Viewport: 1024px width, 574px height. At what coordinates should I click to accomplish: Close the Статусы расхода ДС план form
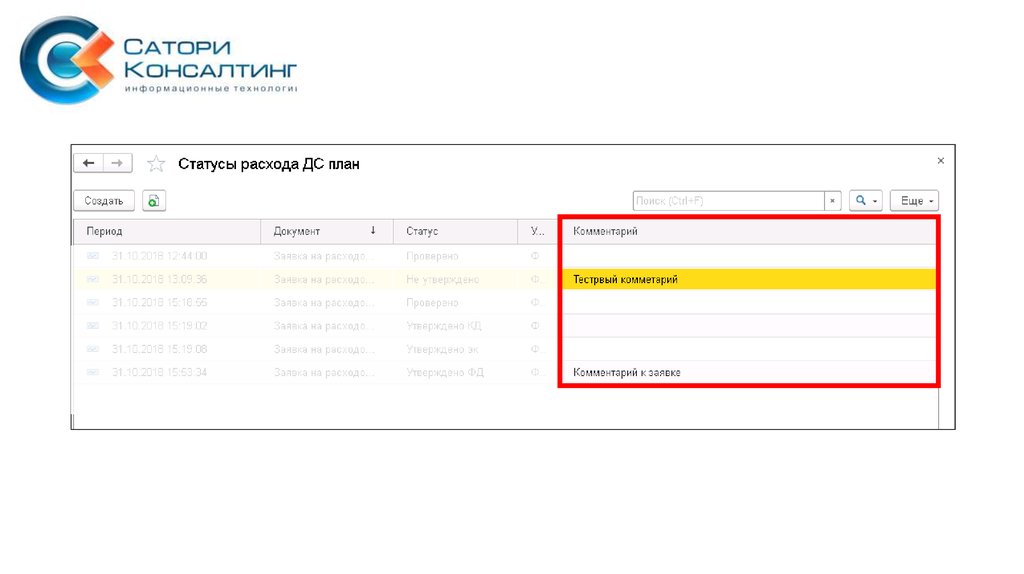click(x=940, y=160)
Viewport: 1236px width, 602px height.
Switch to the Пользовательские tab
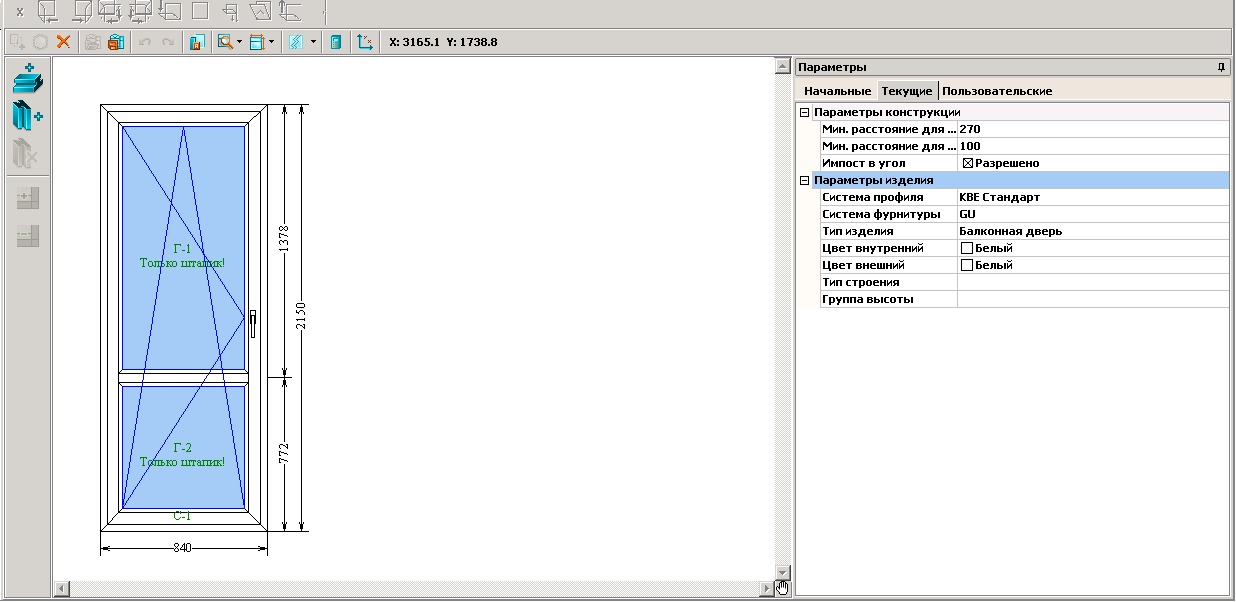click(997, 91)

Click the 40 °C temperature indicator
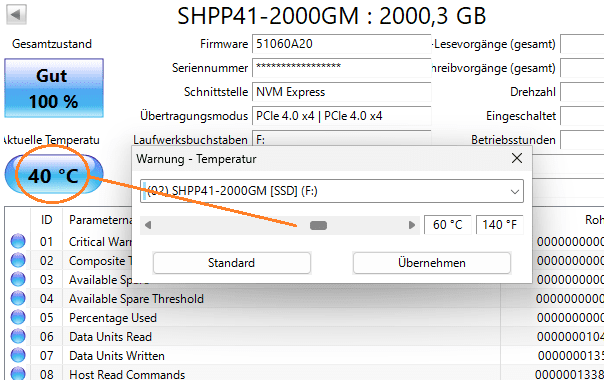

· · · · ·

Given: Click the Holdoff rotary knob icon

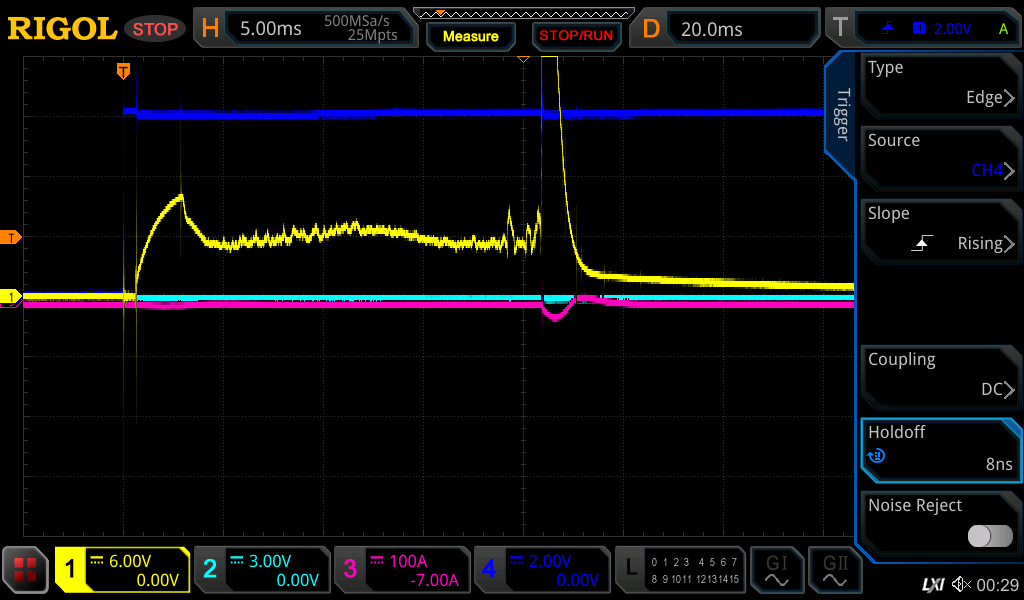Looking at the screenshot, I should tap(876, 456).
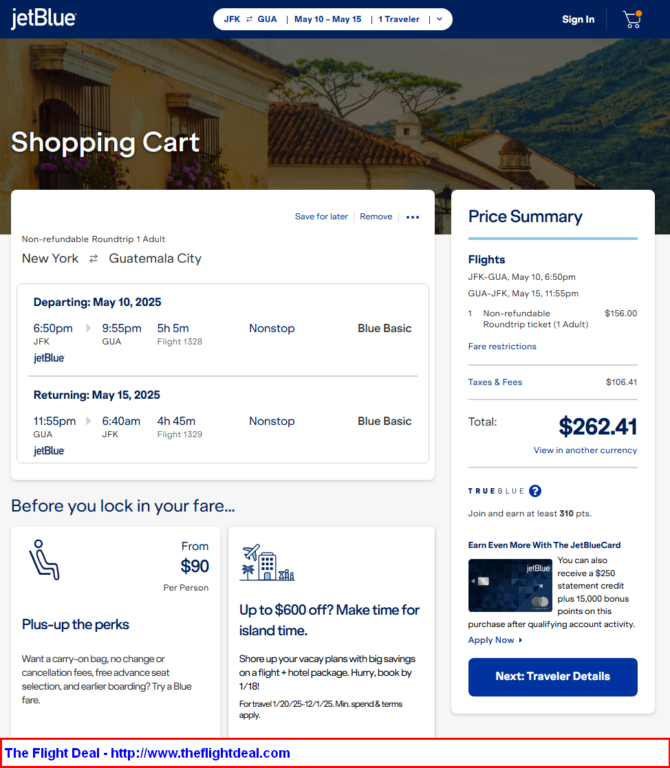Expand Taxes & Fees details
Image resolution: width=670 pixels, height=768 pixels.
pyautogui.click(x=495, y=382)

· · · · ·

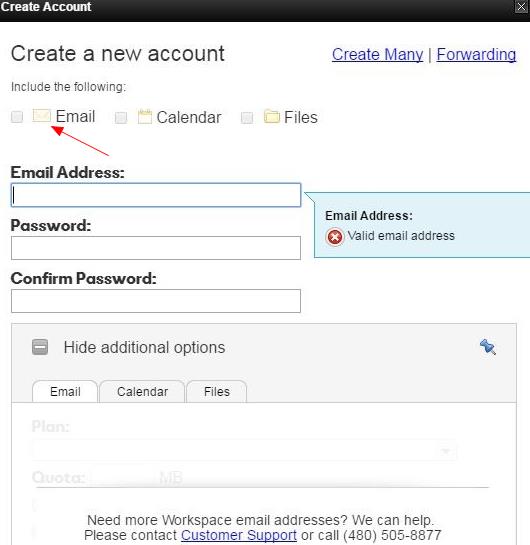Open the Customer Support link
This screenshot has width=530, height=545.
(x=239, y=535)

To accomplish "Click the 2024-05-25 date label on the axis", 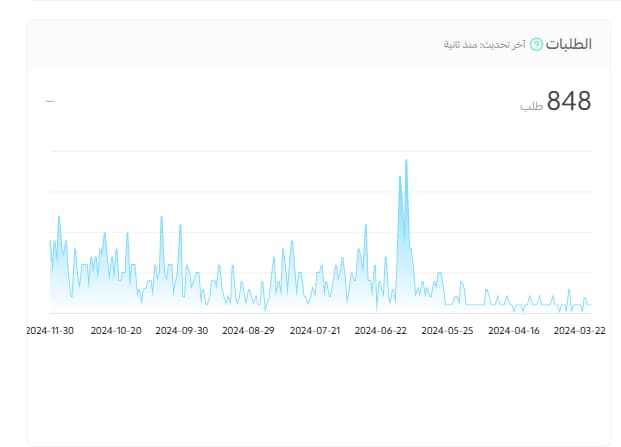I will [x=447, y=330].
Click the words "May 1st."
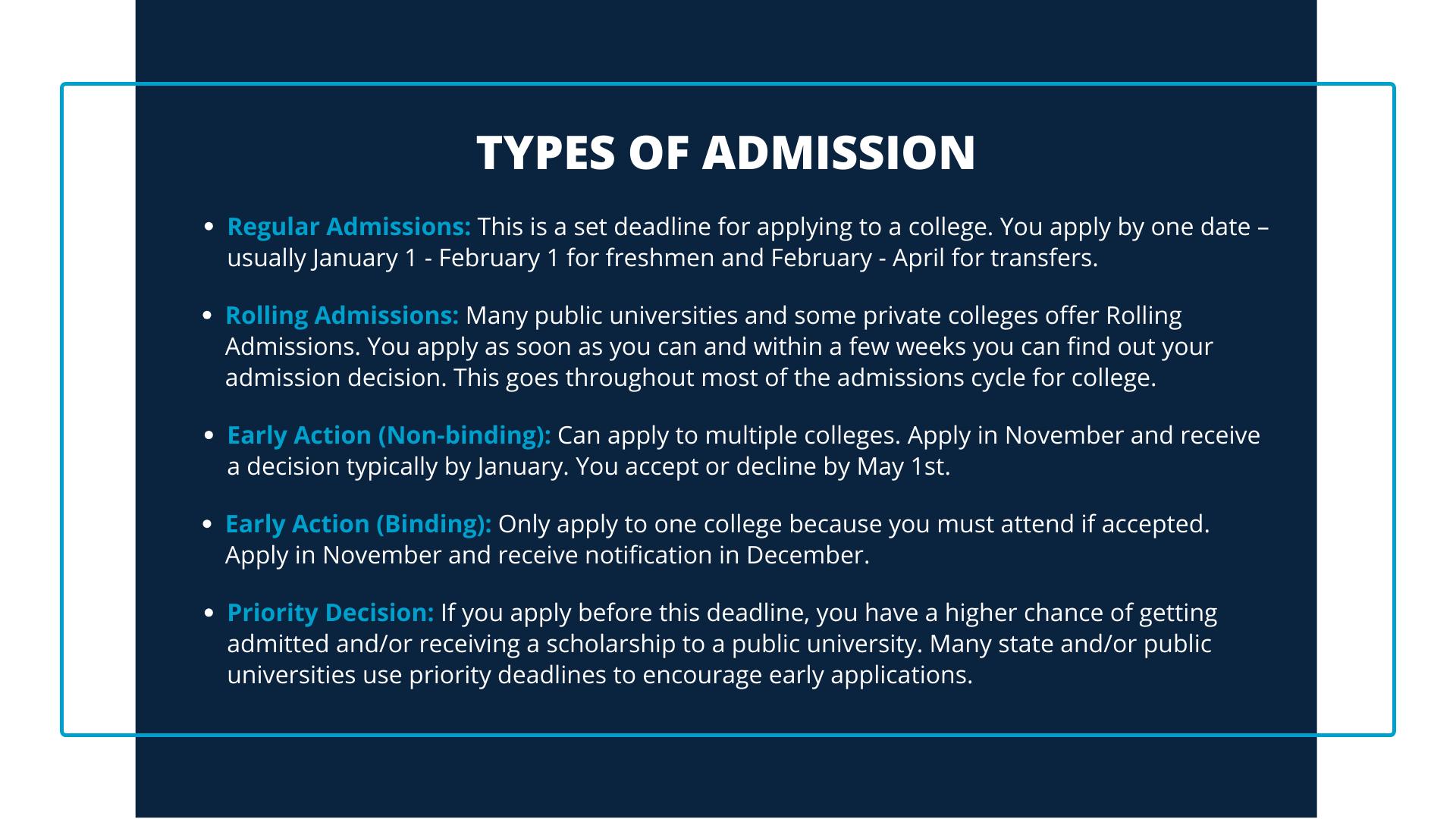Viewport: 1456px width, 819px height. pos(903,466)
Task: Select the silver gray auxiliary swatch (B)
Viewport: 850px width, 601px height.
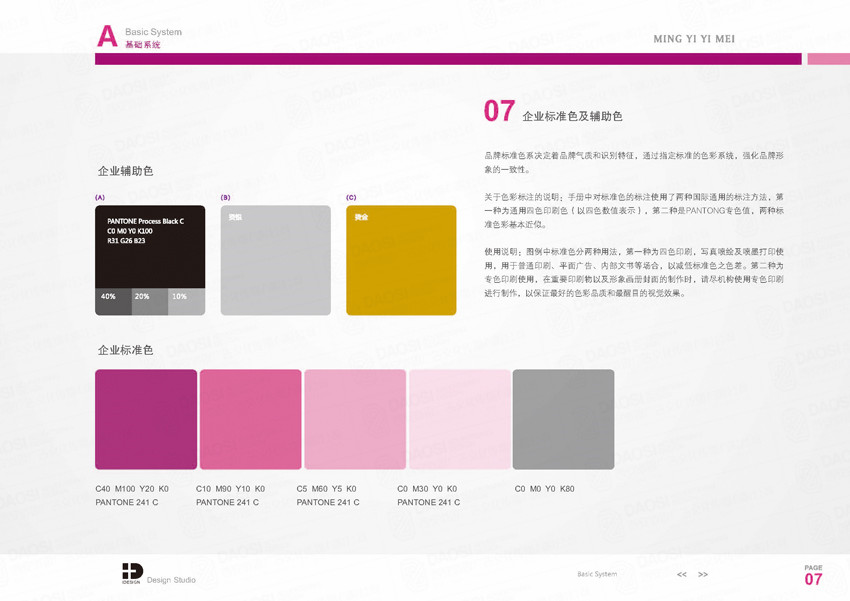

· · · · ·

Task item: Go back to the listing above and write out the lines starting at the one with "Viewport: 1024px width, 574px" and ending at the one with "Click the 40 °C temperature indicator", inclusive, exactly and without pictures.

Answer box:
Viewport: 1024px width, 574px height. At what coordinates should I click to accomplish: Close the Статусы расхода ДС план form
click(x=940, y=160)
Viewport: 1236px width, 602px height.
Switch to the Пользовательские tab
click(997, 91)

Click the 40 °C temperature indicator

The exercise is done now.